From the Chapter: Behind the Veils

“Her ways are ways of pleasantness,

and all her paths are peace.

She is a tree of life to those who lay hold of her;

those who hold her fast are called happy.”

 ~ Proverbs 3:17-18, C3rd BCE

Through considering the religions which influenced and were influenced by the development of Judaism and the Kabbalah we find not only the origins of the Shekinah, but also her subsequent manifestations.  Millennia before the rise of the Shekinah, we see the earliest association between wisdom and feminine divinity in the form of Inanna, the Sumerian goddess of love and war.  In the myths of Sumer, southern Mesopotamia, amongst the world’s first civilizations, it is Inanna who was said to have given civilization to mankind.

The Sumerian civilization was subsequently replaced by the Akkadians, Babylonians and Assyrians through conquest and cultural assimilation.  A result of this process was the renaming of deities as cosmologies were syncretised and transformed through religious cross-fertilisation.  The first dynasties of Ancient Egypt were contemporary with the civilization of Sumer.  While Sumer underwent transformations through conquest and decline, the Egyptians continued to develop many of the inventions of the Sumerians, such as agriculture and writing.

In Egypt, as in Sumer, we see the feminine divine being associated with wisdom, in the form of the Egyptian goddess of truth and cosmic harmony Ma’at, whose name means ‘truth’. The primary symbol of Ma’at was the feather, which she was depicted wearing on her head.  Through Ma’at’s feather we see wisdom being linked with airy concepts at a very early time, a syncretisation which would also be expressed very clearly later with the Shekinah.

These two great civilizations of ancient Egypt and Sumer with her successors significantly influenced the development of the Canaanites, who occupied the area which is roughly Israel, Lebanon and Palestine, as well as parts of the surrounding areas, today.  As these civilizations influenced Canaan, so too did qualities of their gods become expressed as part of the Canaanite pantheon.  The attributes of their mother goddess Asherah became conflated with some of the characteristics previously associated with both the Sumerian goddess Inanna and the Egyptian goddess Isis-Ma’at.

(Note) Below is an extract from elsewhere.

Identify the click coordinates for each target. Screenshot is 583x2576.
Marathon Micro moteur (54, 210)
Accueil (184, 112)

However we should also keep in mind that cross-fertilization is usually a two-way process.  The Canaanite goddess Asherah was also imported back to Egypt and linked with the erotic Egyptian goddess Qudshu, as well as with the Syrian love and war goddess Astarte.  From here other manifestations of the feminine divine would also occur, with the Syrian goddess Astarte giving rise to the Cyprian love goddess Aphrodite.